Table 3. Comparison of the Number of Reaches and Lengths of Reaches for Rivers in the 1:100K NHD and the 1:24K NHD
Subbasin/State | Name | 1:100K length in meters (# reaches) | 1:24K length in meters (# reaches) | Percent difference |
---|---|---|---|---|
03130001/GA | Chattahoochee River | 392,735 (70) | 483,942 (129) | 19 |
01080105/VT | White River | 94,878 (46) | 96,749 (47) | 2 |
14040103/WY | Green River | 112,330 (64) | 112,709 (148) | <1 |
18090205/CA | Teagle Wash | 46,415 (23) | 42,035 (23) | -9 |
07010206/MN | Mississippi River | 130,126 (32) | 112,522 (25) | -14 |
The NHD at the 1:24K scale contains much greater detail than the 1:100K NHD contains. This is seen in the number of reaches and the increased sinuosity of the 1:24K reaches. Typically, reaches found at the 1:24K scale were added to the NHD coverage without destroying the original 1:100K NHD measures. The original 1:100K reaches have measures of 0 to 100, with tributaries generally branching at 0 and/or 100. The 1:24K NHD has generally preserved the 1:100K reaches with this pattern, but has added additional reaches that do not necessarily branch at the measures 0 or 100, but branch instead at various measures along that reach. Figures 2 and 3 show an example of this found in KY subbasin 05130102 in the Upper Cumberland Basin.

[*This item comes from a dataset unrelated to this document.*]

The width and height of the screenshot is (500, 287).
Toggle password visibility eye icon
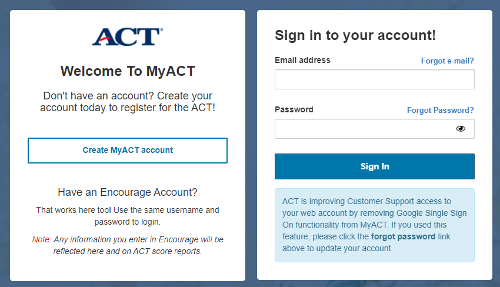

Figure 2. Portion of the 1:100K NHD from KY subbasin 05130102. The yellow reach extends from measure 0 to measure 100.
Figure 3. The original 1:100K NHD reach (yellow) retains the measures of 0 to 100 when it is migrated to the 1:24K NHD; however, additional reaches (red) now have confluences at various points along that reach.
Indexing 303(d) Waters to the 1:24K NHD
Indexing of 303(d) waters was performed for selected subbasins in WV, KY, and CA on the 1:24K NHD using RTI's NHD-RIT. The subbasins that were selected include 05020003 (WV), 05130102 (KY), and 18050003 (CA). Specific waters were selected from each of these subbasins and examined for length and surface area.
For all the rivers that were chosen, the total length of reaches making up a given river was longer when indexed to the 1:24K NHD than when indexed to the 1:100K NHD. The differences ranged from 1 to 27 percent; most were less than 5 percent. This is most likely due to the level of detail in the 1:24K NHD and the resulting change in sinuosity. Table 4 shows a comparison of 1:100K NHD and 1:24K NHD river lengths.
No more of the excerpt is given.